Choose the kind based on the shape of the judgment:
- Use boolean when the answer either meets the criterion or does not.
- Use score when the quality varies along a continuum.
- Use literal when you can define distinct named categories.
3. Why the description Field Matters¶
LLM traits are evaluated during RubricEvaluation of the verification pipeline. During evaluation, the prompt assembler builds a message for the parsing model containing: a system prompt assigning the evaluator role, and a user prompt with the original question text, the model's full response trace, and your trait definition.
Previous Stages
│
▼
┌─── RubricEvaluation ────────────────────────────────┐
│ │
│ Question + Response Trace + Trait Definitions │
│ │ │
│ ▼ │
│ ┌──────────────────┐ │
│ │ Parsing Model │ ← System: evaluator │
│ │ (LLM call) │ role │
│ │ │ ← User: question + │
│ │ │ trace + trait defs │
│ └────────┬─────────┘ │
│ ▼ │
│ Structured result: bool or int per trait │
└───────────────────┬──────────────────────────────────┘
│
▼
DeepJudgmentRubric auto-fail check (if configured)
│
▼
FinalizeResult
This chart shows the standard LLM-trait evaluation flow. If deep judgment is enabled, the LLM-trait work inside the RubricEvaluation stage becomes a multi-step evidence-based path; that variant is shown in Deep Judgment below.

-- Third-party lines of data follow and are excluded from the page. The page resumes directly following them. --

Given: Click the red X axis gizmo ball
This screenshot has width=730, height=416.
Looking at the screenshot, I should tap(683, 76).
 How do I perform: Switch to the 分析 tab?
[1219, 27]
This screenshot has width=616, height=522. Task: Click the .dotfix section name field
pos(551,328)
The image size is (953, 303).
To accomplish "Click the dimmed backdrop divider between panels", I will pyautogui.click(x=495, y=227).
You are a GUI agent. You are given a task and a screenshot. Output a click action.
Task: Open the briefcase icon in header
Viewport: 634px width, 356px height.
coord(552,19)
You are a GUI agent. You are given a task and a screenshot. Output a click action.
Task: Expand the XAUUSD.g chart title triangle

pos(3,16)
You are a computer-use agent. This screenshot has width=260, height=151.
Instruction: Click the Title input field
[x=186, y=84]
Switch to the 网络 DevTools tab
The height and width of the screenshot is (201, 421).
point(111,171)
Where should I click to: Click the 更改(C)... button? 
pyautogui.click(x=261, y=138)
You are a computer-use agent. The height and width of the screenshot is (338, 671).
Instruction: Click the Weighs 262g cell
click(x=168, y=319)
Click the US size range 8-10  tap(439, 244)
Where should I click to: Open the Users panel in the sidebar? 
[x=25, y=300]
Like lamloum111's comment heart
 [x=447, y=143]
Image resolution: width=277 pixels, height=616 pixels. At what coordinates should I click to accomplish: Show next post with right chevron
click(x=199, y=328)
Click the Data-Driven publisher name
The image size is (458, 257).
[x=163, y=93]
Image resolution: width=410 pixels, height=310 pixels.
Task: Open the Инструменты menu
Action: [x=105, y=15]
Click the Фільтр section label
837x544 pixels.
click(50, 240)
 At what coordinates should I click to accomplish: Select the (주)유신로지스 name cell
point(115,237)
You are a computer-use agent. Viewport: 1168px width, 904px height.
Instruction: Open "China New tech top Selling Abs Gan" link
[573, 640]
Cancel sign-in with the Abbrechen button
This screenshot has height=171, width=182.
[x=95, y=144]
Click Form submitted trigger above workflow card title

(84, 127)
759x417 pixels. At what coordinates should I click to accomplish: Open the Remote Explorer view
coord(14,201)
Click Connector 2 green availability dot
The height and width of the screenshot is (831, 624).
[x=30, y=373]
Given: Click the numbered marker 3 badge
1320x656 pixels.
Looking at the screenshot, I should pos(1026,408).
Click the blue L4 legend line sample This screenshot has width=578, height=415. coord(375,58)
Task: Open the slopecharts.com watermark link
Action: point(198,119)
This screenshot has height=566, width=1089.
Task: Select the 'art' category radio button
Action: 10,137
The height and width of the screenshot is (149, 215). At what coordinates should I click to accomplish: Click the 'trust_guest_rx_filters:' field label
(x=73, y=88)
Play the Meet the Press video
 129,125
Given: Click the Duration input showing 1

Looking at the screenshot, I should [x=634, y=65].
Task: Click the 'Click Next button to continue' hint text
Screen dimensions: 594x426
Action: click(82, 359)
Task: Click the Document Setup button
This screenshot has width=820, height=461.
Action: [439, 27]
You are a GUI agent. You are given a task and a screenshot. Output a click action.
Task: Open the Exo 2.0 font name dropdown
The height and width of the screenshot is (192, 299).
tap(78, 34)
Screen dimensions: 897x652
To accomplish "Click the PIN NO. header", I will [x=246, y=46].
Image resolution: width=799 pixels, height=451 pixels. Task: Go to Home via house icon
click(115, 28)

For boolean and score traits, the description field is the main channel through which you tell the evaluator LLM what to evaluate and how. In practice, the more concrete the criteria, boundary cases, and domain context, the more reliable the judgment tends to be.
For literal traits, the parsing model receives both the top-level description and the class descriptions in classes. In practice, the class descriptions do most of the work, while the top-level description provides scope and context.
Two factors control evaluation quality:
- Trait-definition quality: For boolean and score traits, this mostly means the
description. For literal traits, it means the combination of the top-leveldescriptionand the class descriptions. Detailed, observable criteria with explicit boundary cases produce more consistent judgments. - Model capability: More capable parsing models interpret nuanced descriptions more faithfully. If you need fine-grained distinctions, use a stronger model. Simpler judgments are reliable even with smaller models.
If multiple LLM traits exist on the same rubric, Karenina uses VerificationConfig.rubric_evaluation_strategy to decide whether to evaluate them in a single parsing call ("batch", the default) or one by one ("sequential"). Results are stored in VerificationResult.rubric and become available for analysis and DataFrame export. See the VerificationConfig reference for the full field definition.
4. Boolean Kind¶
Boolean traits answer a yes/no question about the response. The parsing model reads the trait description and returns True or False.
When to use:
- Presence or absence checks that require interpretation
- Compliance or safety checks with explicit textual evidence
- Style or content requirements with a clear pass/fail boundary
4.1 Writing Boolean Descriptions¶
A good boolean description defines exactly what evidence makes the answer True or False, including the cases that are hardest to classify. Describe what is observable in the text, not abstract quality labels.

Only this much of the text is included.